Swift spent a very long time convincing young women that being single was fantastic. She often created songs that make men out to be the bad guys in any given situation. Her lyrics often revolved around being the victim of a bad relationship, either because the man was a villain, or she was a victim of her own emotional quirkiness that men are too weak to get over to love her properly.
There were confessions from women that they'd break up with their boyfriends after the release of Swift's albums because the lyrics convinced them they deserved better, or even just to feel and experience her music more deeply.
Swift also pushed back against JD Vance's cat lady comment by posting a picture of her and her cat while endorsing Kamala Harris.
Now, Swift is singing about having sex with her fiancé and singing about creating a family with him. For Swifties who were on this childless cat lady ride with her, they're suddenly finding themselves unable to relate to their man-bashing head witch. They believed her when she told them men were the problem, and that they lived in an unfair patriarchy... and now she's suddenly attaching herself to it.
It's my opinion that Swift's appeal came from the fact that she was the Western world's most popular victim of high-profile relationships gone wrong and celebrity drama. Now that she's in the midst of romantic contentment, the edge she had worn off, and she knows it. She's trying to make up for it with references to penises (both physical and metaphorical), threats to other celebrities, diss tracks, and trying to tie it all up with her usual flair for victimhood.

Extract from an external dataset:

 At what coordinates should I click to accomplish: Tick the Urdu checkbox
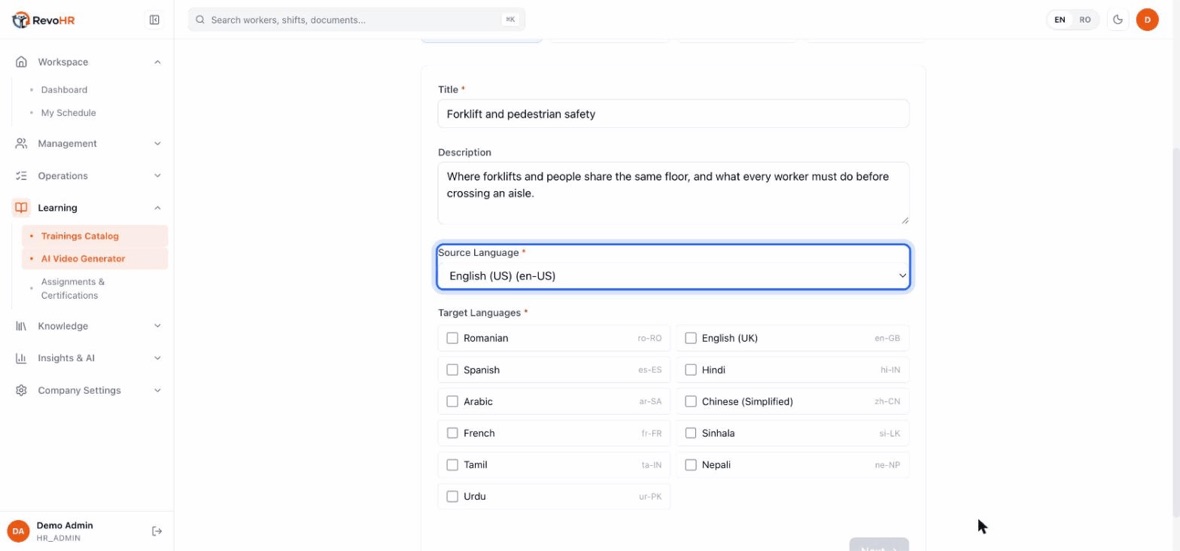[452, 496]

And it just didn't work. The edge is gone. Swift is in a new stage in her life, and it's just not going to have that same dramatic appeal as her previous work. Her die-hards will still be die-hard, but for many others, this comes off as detached, unrelatable, and self-aggrandizing. That's not to mention the songs are just boring musically.

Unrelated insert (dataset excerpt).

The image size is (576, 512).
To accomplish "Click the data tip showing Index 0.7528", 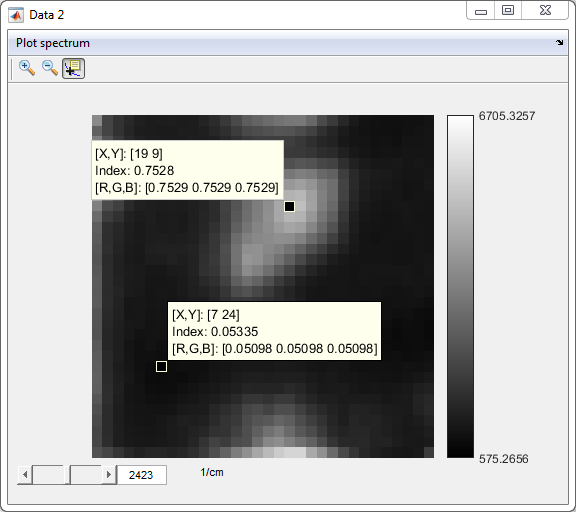I will [187, 170].
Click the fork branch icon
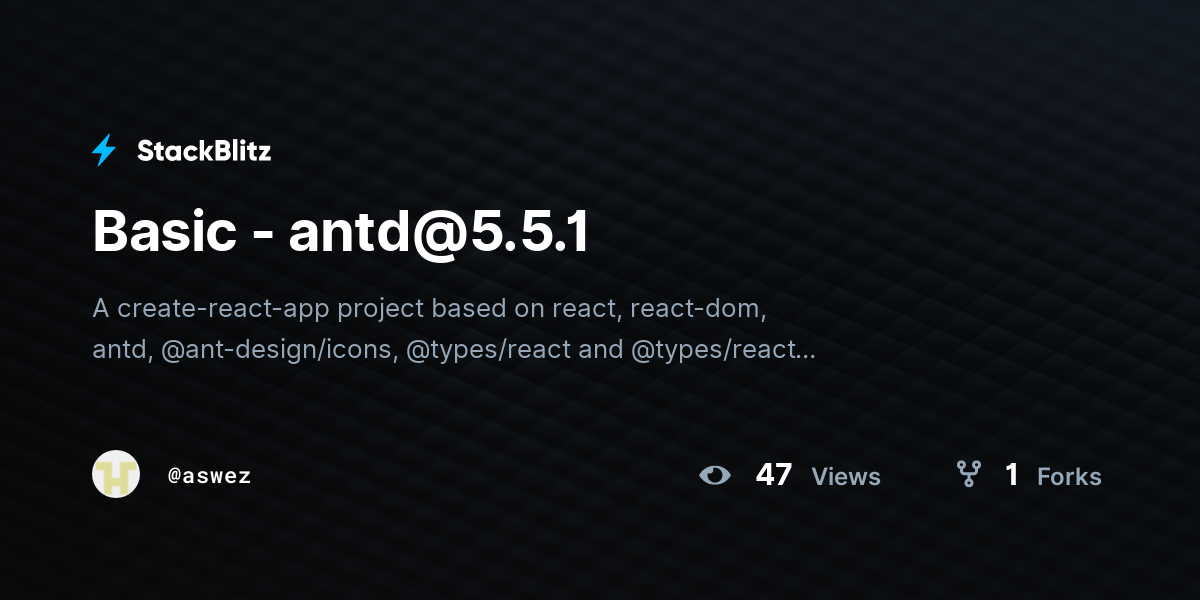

@jia_yaps adding to the dogpile, i’ve been waiting for vindication #taylorswift #music #musician #women ♬ original sound - dr. jia
I sense one of two things happening.
Either Swift will double down on this and become the next Madonna; an old woman still trying to cash in on an era that passed her by a long time ago and looking more and more ridiculous as she does it, or Swift will walk away from music for a while to do as she said she wanted to in the album, and start a family with Kelce.
Either way, I think Swift's greatest days as a pop star are now behind her, and the fading has begun.